A life-sized robotic dolphin could help finally put an end to animal captivity in marine parks and aquariums for good by replacing real-life animals.
U.S.-based animatronics company Edge Innovations has designed a revolutionary mechanical mammal that appears nearly as playful as the real thing, and the company hopes that the robot will soon be used in aquatic theme parks and Hollywood films in place of actual living animals.
So far, the robot can nod, swim in aquariums, and interact closely with humans. Developers claim that the mechanical creature is nearly identical to the cetacean, and could even coexist with robotic versions of predators like great white sharks or even the massive reptiles that Jurassic-era seas teemed with millions of years ago.
However, the huge difference here is that despite the large price tag of $26 million, this robotic dolphin is a truly cruelty-free alternative to the capture and confinement of live animals for the sake of entertainment at amusement parks and aquatic zoos – and it will likely prove cheaper than the real thing, too.
The robot dolphin weighs in at 550 pounds and has medical-grade silicone skin, and offers a viable alternative to the once-profitable industry of capturing, breeding, and training live animals.
“It’s surprising there are 3,000 dolphins currently in captivity to generate several billion dollars just for dolphin experiences,” Edge Industry CEO and founder Walt Conti told Reuters.

SOURCE INFORMATION -

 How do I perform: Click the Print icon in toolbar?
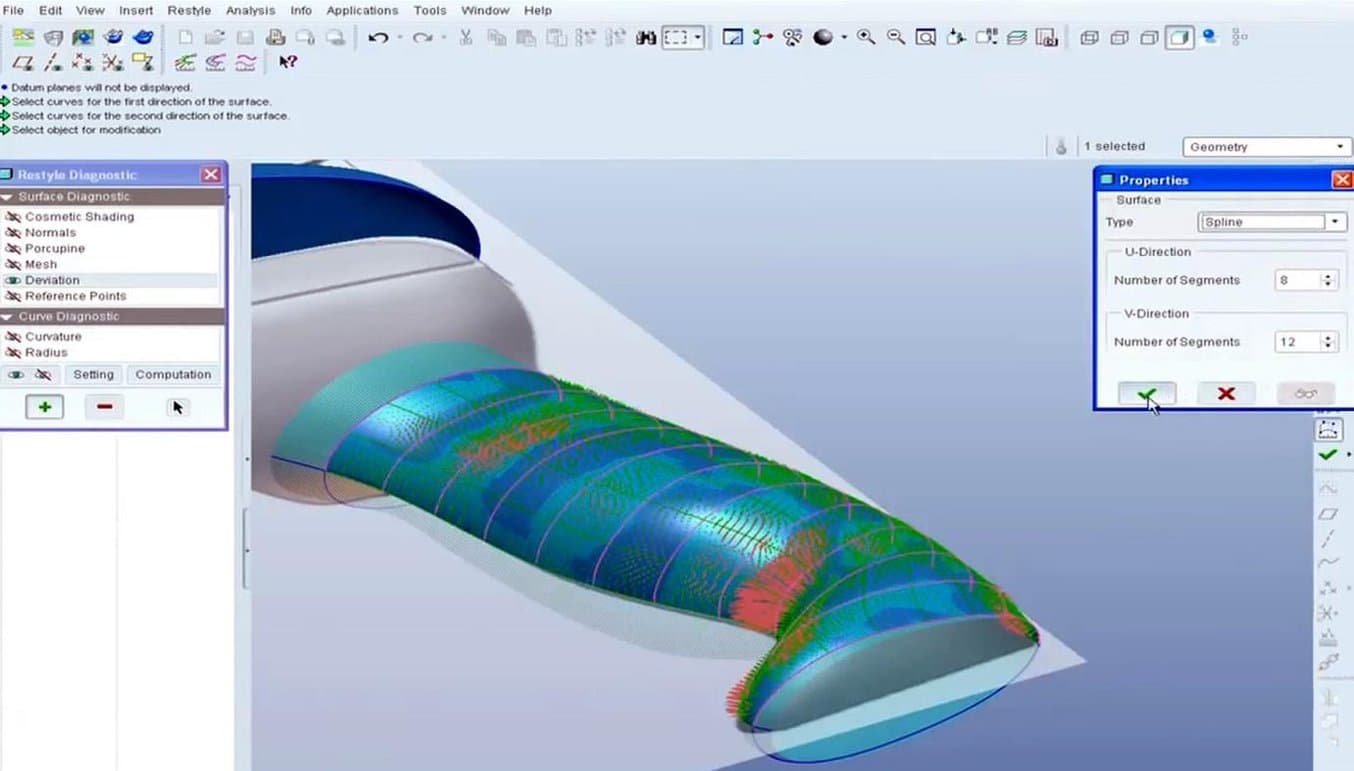pyautogui.click(x=275, y=38)
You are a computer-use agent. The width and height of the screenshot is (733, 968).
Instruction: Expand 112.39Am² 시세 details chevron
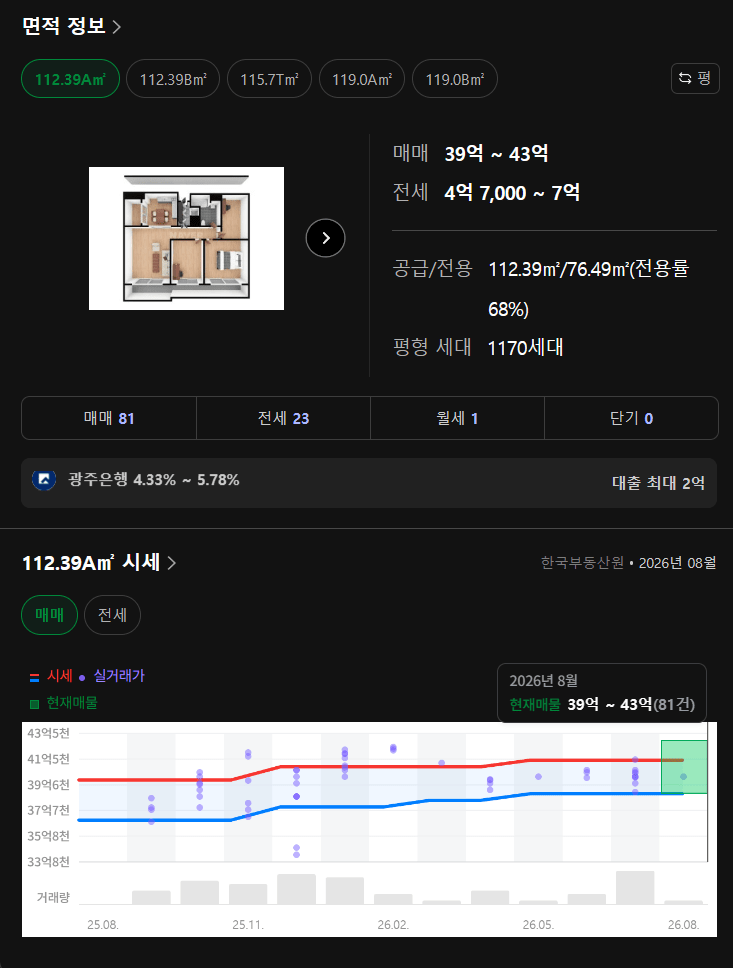[x=172, y=563]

WORK TO COMPLETE -
(1) In the robotic dolphin article above, how much does the robot dolphin weigh?
(2) Decide whether each statement agrees with the robotic dolphin article above. (a) The robot dolphin's skin is made of medical-grade silicone. (b) Edge Innovations is based in Canada. (c) The robotic dolphin carries a price tag of $26 million.

ANSWER SET -
(1) 550 pounds

(2)
(a) Yes: "has medical-grade silicone skin"
(b) No: "U.S.-based animatronics company Edge Innovations"
(c) Yes: "despite the large price tag of $26 million"